Deadline for Phuket black taxis extended

PHUKET: Illegal “black plate” taxi drivers have been given another four months – until February 28 next year – to register their vehicles for conversion to legal green plates, Vice-Governor Jamroen Tipayapongtada announced yesterday (October 18).

Yesterday it was announced that 2,882 vehicles – minibuses and cars – have already been registered by their drivers for conversion.

However, the owners of a further 712 vehicles have yet to apply, mostly because they have bought their vehicles using bank loans – telling the banks that the vehicles are “for private use”. The banks are insisting on fees for conversion to “public use”. Most drivers cannot afford these fees.

V/Gov Chamroen noted, “Officers have checked and have counted the illegal vehicles. All told there were 3,594 – 510 minibuses and 3,084 cars belonging to 186 groups around Phuket.

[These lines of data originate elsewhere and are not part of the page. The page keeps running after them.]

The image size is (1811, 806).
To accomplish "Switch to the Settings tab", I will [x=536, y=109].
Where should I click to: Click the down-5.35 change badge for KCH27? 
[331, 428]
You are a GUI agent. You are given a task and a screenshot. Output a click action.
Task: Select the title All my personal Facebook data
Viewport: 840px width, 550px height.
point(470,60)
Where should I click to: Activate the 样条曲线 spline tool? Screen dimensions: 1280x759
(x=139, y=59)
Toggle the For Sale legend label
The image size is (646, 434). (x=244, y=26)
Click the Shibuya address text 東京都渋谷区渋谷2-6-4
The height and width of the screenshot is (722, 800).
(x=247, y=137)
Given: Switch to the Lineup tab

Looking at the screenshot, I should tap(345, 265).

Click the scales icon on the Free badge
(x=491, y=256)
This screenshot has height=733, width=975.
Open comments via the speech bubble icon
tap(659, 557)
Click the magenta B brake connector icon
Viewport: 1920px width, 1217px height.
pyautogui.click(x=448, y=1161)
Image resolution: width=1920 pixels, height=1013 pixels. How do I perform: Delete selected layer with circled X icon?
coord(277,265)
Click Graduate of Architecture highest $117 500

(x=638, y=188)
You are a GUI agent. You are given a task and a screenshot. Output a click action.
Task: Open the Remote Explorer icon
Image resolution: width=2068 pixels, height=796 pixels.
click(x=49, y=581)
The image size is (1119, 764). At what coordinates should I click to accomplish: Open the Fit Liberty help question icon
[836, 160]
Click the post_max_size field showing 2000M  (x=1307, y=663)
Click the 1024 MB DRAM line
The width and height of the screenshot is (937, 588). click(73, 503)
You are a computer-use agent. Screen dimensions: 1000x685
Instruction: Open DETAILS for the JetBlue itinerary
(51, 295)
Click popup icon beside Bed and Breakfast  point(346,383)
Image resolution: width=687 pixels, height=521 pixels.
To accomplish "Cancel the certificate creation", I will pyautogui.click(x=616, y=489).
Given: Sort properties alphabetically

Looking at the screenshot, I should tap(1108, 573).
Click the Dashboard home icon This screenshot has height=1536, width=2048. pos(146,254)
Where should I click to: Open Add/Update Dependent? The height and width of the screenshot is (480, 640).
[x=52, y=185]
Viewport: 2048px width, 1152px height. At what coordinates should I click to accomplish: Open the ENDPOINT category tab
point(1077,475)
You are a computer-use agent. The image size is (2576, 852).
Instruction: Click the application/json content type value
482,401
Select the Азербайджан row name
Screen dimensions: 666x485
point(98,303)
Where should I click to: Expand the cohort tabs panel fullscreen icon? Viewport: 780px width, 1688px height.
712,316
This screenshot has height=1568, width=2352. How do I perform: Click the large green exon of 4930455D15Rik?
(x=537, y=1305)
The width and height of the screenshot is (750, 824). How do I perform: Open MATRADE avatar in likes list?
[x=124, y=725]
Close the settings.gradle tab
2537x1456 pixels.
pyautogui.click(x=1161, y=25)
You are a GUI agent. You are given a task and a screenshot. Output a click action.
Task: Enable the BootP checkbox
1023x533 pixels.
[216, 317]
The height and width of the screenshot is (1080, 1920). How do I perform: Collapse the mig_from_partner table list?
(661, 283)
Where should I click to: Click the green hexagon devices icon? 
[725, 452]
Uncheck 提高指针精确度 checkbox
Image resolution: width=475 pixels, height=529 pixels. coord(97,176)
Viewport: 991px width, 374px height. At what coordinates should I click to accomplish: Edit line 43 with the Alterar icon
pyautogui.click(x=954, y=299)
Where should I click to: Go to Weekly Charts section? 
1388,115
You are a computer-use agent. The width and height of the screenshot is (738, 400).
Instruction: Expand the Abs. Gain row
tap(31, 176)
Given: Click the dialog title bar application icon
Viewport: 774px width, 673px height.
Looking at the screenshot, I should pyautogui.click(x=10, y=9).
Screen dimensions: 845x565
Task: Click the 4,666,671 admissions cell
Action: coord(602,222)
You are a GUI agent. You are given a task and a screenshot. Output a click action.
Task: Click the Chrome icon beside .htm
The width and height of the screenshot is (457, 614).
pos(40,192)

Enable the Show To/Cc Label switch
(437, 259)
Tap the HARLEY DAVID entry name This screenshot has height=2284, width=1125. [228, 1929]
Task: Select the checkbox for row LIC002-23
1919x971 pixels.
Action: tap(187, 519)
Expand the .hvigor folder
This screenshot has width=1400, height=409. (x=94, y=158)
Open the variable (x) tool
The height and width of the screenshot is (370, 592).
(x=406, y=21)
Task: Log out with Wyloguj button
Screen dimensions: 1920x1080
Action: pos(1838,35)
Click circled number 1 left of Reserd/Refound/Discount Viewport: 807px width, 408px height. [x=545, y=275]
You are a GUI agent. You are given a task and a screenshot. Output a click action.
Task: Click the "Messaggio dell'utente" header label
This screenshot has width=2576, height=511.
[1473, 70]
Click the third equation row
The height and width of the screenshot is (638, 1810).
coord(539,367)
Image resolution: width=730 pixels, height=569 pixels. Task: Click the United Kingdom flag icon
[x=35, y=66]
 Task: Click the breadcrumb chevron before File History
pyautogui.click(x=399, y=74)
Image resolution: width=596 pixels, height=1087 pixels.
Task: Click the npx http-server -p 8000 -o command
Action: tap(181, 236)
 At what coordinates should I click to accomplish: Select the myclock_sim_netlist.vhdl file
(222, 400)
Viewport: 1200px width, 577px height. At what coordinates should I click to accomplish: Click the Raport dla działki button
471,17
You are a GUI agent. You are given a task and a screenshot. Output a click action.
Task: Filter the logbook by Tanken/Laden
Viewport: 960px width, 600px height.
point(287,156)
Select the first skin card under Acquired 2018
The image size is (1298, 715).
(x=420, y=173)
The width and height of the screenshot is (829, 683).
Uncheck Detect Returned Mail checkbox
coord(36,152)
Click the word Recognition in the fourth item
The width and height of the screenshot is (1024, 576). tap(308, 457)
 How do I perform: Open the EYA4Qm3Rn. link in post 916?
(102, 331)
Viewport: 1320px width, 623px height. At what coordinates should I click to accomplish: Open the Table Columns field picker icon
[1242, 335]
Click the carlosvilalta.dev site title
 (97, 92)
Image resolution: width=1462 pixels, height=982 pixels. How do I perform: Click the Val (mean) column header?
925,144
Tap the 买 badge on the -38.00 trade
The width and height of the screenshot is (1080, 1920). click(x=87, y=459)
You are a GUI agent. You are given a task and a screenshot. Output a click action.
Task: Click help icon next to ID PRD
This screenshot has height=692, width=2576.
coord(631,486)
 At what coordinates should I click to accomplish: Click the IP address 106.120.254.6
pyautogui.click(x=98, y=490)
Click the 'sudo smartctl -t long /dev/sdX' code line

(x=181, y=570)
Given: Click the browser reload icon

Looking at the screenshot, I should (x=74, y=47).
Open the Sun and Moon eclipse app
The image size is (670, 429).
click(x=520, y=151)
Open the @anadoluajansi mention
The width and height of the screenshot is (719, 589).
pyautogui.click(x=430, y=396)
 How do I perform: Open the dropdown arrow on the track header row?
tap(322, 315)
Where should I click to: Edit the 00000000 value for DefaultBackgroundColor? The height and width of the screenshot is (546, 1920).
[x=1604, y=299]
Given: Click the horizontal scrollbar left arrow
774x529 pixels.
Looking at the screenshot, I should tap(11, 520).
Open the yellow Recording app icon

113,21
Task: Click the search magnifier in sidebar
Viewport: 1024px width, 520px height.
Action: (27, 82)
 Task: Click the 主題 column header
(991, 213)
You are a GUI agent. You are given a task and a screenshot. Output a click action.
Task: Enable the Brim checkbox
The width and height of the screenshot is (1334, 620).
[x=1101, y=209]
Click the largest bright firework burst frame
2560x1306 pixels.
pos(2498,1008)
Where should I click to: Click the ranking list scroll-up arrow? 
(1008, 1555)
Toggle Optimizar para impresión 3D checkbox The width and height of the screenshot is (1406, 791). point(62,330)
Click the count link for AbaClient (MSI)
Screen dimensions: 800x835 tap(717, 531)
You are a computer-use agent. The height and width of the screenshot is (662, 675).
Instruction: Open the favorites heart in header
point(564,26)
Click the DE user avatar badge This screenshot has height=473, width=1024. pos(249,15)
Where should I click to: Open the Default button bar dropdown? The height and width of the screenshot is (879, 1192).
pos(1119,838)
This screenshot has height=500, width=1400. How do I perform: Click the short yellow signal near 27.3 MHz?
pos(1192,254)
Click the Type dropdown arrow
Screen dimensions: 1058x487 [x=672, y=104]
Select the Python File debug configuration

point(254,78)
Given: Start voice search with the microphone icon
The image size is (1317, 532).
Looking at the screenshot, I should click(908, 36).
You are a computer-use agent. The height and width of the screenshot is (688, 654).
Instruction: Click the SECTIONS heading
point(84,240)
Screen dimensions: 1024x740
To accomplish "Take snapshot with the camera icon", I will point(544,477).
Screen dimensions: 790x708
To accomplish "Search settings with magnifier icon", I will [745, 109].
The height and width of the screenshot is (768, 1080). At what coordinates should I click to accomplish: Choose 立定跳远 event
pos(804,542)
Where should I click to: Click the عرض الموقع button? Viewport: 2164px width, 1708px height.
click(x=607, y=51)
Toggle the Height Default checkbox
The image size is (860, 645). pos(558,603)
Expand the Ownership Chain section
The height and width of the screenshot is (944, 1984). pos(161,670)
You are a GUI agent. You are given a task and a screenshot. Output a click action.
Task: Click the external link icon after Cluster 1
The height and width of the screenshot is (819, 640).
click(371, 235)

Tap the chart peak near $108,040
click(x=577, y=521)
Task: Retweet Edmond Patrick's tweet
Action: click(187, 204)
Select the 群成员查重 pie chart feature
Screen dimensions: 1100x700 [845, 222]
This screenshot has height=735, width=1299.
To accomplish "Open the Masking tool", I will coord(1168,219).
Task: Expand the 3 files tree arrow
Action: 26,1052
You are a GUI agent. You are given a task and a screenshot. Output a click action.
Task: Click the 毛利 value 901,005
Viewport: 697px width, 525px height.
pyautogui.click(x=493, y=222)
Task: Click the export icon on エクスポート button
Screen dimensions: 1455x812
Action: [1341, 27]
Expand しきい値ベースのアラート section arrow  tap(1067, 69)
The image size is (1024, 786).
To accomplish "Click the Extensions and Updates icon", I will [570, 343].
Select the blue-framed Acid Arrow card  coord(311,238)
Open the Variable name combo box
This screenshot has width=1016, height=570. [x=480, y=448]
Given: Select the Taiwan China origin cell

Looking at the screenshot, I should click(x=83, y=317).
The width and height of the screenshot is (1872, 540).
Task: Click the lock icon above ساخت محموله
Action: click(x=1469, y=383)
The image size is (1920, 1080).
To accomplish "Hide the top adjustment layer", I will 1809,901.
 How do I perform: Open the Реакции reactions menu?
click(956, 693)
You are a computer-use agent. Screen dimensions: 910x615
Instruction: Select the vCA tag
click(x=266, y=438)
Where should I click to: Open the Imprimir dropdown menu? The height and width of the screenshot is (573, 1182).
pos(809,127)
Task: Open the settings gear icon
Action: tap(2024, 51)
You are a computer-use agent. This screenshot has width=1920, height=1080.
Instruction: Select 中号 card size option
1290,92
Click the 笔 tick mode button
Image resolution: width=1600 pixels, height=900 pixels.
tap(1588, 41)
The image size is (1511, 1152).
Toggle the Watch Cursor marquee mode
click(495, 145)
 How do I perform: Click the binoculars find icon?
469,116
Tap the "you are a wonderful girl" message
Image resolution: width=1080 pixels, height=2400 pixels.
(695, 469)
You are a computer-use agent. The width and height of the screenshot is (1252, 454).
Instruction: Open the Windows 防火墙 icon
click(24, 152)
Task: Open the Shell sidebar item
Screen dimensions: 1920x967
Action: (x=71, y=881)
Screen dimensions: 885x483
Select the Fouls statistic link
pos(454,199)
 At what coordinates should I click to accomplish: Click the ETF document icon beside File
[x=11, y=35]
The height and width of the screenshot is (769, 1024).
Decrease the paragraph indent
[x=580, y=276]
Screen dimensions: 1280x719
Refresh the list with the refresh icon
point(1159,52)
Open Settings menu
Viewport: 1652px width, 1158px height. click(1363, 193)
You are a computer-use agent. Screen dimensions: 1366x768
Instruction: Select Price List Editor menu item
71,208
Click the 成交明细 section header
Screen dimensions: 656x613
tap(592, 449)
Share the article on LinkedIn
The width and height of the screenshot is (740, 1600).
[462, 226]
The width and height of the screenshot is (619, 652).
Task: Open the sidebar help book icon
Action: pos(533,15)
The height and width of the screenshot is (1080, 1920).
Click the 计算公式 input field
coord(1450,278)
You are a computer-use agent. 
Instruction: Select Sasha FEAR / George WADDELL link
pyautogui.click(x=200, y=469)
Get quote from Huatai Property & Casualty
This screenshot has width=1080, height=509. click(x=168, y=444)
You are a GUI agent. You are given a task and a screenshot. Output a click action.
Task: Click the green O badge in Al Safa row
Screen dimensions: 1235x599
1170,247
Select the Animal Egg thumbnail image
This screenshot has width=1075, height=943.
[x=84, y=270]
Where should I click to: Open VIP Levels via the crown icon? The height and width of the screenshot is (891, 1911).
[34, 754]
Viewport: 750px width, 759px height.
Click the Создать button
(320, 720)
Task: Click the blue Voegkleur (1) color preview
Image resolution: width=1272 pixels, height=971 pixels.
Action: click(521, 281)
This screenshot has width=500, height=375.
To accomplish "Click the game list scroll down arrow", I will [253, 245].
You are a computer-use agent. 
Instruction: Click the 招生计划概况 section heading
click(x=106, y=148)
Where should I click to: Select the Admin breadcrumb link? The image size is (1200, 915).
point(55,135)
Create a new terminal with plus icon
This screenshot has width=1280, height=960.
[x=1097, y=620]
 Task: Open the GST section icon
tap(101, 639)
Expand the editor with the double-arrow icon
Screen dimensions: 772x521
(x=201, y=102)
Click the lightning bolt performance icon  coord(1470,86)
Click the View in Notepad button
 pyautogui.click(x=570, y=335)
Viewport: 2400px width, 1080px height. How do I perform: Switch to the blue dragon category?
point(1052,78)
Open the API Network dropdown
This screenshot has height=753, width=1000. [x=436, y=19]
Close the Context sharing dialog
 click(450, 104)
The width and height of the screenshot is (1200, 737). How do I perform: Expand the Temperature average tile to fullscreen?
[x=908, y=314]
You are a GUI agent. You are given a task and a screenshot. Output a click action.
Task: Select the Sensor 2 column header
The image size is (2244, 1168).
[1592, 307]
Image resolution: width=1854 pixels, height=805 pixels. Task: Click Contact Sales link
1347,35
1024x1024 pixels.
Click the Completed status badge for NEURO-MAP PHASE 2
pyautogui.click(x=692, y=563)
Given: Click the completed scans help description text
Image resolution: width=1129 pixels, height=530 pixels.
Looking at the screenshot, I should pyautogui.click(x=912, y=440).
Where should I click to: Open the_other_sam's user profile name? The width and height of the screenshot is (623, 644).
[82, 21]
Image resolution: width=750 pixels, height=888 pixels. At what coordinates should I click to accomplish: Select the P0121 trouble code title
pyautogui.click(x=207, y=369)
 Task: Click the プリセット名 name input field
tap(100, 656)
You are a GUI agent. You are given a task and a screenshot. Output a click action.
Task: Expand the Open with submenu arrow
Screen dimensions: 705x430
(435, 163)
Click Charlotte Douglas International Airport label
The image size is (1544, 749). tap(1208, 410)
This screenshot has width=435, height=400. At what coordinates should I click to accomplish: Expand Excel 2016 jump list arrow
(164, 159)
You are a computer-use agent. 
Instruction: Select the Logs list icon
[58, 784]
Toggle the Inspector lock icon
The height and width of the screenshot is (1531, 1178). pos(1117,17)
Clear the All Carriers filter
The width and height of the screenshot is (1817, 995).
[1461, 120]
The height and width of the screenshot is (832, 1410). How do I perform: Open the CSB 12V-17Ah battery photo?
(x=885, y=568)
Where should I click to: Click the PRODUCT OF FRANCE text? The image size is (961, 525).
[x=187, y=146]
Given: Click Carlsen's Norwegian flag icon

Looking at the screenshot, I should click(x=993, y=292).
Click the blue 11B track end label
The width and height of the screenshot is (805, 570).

Of these, 2,882 are already registered [for conversion to green plates].

“Some cars still have problems with finance because the banks want B30,000-50,000 per car [to change their status]. Some drivers do not have enough money to pay for this.”

The extension of the deadline until the end of February gives these drivers more time to find the money, but V/Gov Jamroen warned, “All processes for registration must be completed [by that date]. Any vehicle that is not registered by then will be deemed illegal.”

So far, 150 taxis have gone through the entire process to become legal, and are driving round with green plates; the name of the driver in Thai and English on the doors; a sticker with the Transport Department hotline number, 1584; and another sticker with the vehicle number code and the location they operate from.

It will take time for all applicants to get their green plates. However, many applicants can already be seen driving around with white plates but all the stickers.

TeerayutPrasert, Director of the Phuket Transport Department, told The Phuket News, “Standard fares have already been agreed. We are just waiting for the signature of the TAT. The fares will become official this month.”

As to the drivers who have problems with the banks, an employee of the Thanachart Bank, speaking on condition of anonymity, told The Phuket News, “Until the car is paid for, it is the property of the bank.

“If they have signed to use the car as their own private transport, but are using it as a taxi, they are breaking their contract with us. We would be within our rights to void the loan contract [and repossess the car].”

There is no indication that banks are ready to compromise on this issue.